Moki ve Enki'nin ortaya çıkması Matsu'nun beklentileri içindeydi asıl beklemediği şey bu kadar geç gelmeleriydi
"Eh sonunda teşrif edebildiniz. Eğer biraz daha geç kalsaydınız Siloya diye bir ülke bir daha kalmayacaktı"
Moki siniri yüzünden kızarmış yüzüyle birlikte bir ışık saldırısı daha gerçekleştirdi ama bu sefer bir undeadi bile öldüremedi bunun sebebi Matsu'dan başladı değildi tabiki. Matsu bu saldırıyı kafa kafaya karşılamış ve melek kanadının etkisi sayesinde sıfıra yakın bir hasar almıştı aldığı hasar tam olarak [10] du.

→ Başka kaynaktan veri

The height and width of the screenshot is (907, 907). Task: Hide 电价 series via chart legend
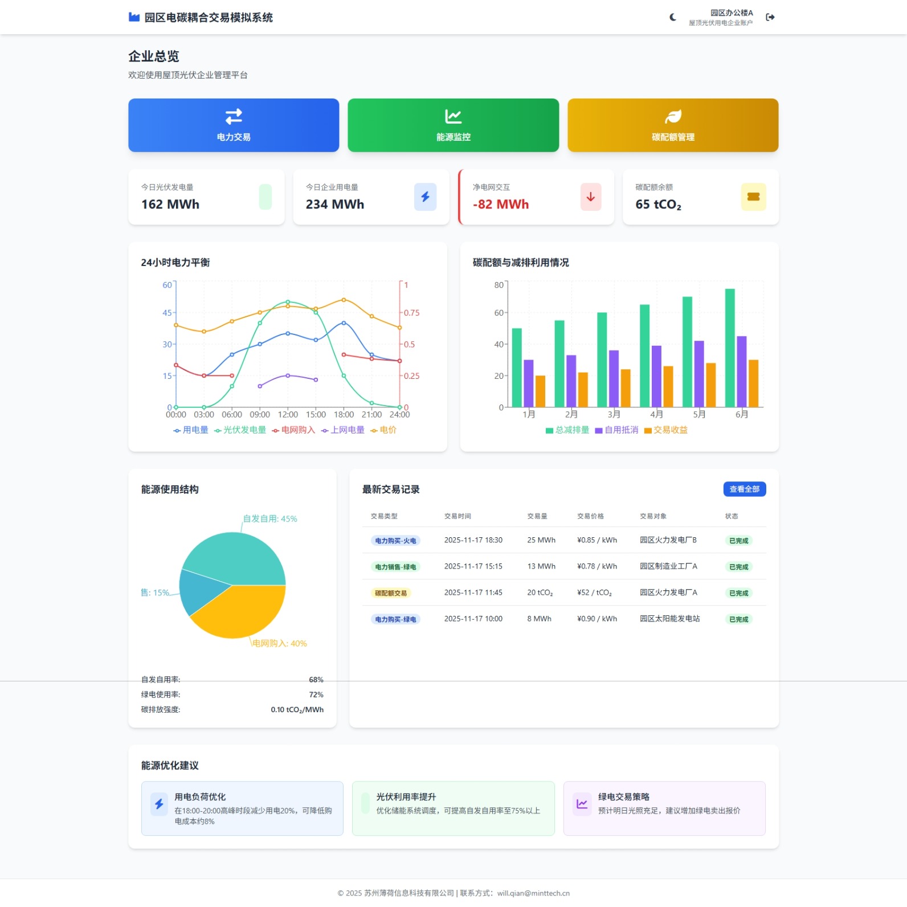[383, 430]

"Haahhh biraz kaşındırdı ama bu sadece kutsal element saldırısıydı bir undead olsam bile böyle bir saldırı beni etkilemez"
Moki bir melek olsa bile güçleri tamamen kutsal tip yeteneklerden oluşuyordu Matsu'nun bu kadar rahat olmasının sebebi ise seviyesinin [510]
olmasıydı kutsal müzakereyi bastığında meleklerin seviyelerine çaktırmadan bakmıştı nede olsa bir din devletine saldıracak ve yıkacaktı.
Meleklerin seviyeleri
Kurucifer[916]
Hood[523]
Xilem[504]
Moki[489]
Enki[467]
Tina(tek kanatlı melek)[391]
Evet bunlar meleklerin güç seviyeleriydi normal bir insan en özel yeteneğe ve bir kutsamaya sahip olup iyi şanslar elde ederse seviye 300 olabilirdi ama bunun üstüne çıkmak çok zordu hatta imkansızdı en güçlü ejderhalar seviye 500dü ve tanrılar ise en az seviye 1000 di. Matsu teke tekte aşağı yukarı tüm melekleri alabilirdi hatta bazılarıyla ikiye bir olsa bile alabileceğine inanıyordu ama Kurucifer adlı adamı yenme ihtimali bile yoktu en azından şimdilik.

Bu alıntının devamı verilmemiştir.